Workflow management sessions in OOD

We have a number of users of workflow managers such as nextflow, and in principle other similar tools thata want to have long-term continuous presence on the cluster to submit and manage workflows.

NERSC has a really nice page that covers workflow managers in general and gives various commentary and tips. They also have a page on nextflow linked there that mentions some settings users can use to avoid overwhelming the scheduler. They also offer access to what they call “workflow nodes” that appear to be older nodes in the cluster that they have dedicated to such tasks.

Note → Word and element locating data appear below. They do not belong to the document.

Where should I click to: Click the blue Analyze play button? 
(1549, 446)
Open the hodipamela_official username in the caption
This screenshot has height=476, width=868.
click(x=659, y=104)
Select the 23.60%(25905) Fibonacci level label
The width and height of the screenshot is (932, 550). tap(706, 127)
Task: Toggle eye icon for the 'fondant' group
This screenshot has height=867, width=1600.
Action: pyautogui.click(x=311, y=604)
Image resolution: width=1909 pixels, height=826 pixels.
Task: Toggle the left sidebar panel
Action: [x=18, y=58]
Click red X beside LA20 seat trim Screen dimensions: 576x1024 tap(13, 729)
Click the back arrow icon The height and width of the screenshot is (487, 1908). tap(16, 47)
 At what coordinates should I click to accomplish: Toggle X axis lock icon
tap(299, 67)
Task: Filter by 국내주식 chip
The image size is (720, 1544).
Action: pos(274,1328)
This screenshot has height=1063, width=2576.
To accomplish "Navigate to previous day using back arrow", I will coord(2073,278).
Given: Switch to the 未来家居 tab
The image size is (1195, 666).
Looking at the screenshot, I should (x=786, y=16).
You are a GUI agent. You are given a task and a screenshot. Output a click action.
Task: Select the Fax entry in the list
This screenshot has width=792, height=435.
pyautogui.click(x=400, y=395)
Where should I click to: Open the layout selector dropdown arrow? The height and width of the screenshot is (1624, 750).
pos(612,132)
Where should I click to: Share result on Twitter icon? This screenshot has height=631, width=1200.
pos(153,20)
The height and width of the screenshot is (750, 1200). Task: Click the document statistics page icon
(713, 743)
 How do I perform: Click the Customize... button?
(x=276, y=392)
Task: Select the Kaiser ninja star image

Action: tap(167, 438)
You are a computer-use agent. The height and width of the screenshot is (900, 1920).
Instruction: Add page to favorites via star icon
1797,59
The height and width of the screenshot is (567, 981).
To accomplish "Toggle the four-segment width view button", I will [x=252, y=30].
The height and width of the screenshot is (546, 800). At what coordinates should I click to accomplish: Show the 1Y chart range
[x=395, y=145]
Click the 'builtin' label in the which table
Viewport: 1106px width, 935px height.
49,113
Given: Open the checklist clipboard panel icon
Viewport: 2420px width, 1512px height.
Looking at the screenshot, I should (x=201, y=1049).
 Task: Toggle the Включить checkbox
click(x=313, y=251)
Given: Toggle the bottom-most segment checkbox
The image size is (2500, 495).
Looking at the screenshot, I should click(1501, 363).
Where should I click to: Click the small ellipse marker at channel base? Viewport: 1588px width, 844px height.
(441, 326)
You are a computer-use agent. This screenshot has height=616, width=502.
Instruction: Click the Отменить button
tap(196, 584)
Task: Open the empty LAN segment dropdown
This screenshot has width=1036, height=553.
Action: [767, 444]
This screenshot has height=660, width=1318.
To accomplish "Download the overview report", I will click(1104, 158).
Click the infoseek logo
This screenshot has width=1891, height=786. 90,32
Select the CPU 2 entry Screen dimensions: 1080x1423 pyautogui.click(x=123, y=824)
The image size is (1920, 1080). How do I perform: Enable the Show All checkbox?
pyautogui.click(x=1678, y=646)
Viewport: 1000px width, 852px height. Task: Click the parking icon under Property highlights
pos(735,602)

https://docs.nersc.gov/jobs/workflow-tools/
https://docs.nersc.gov/jobs/workflow/nextflow/

I am curious to know whether anyone has created OOD modules to support any workflow managers, and Pegasys and Nextflow in particular. Are there ways to set up such “workflow management” sessions for long-term use with OOD, perhaps using tools like screen to manage disconnections and reconnections? Any thoughts on this topic?

Stepping over to here from twitter.

I lead the NERSC working group that studies workflow management tool usage on our systems, and I wrote that bit of documentation about Nextflow use on Cori.

The whole area is challenging. There are hundreds of tools available so choice overload happens. Many tools make assumptions about the environment or resource access that may not be available on an HPC system.

Starting with a green field, I would never suggest someone planning to run at scale on our HPC use nextflow, but I also recognize that users come in with existing pipelines, their people have existing tool experience, rewriting that software is expensive, and doing the hacking to make a sub-optimal combination work could be the best outcome.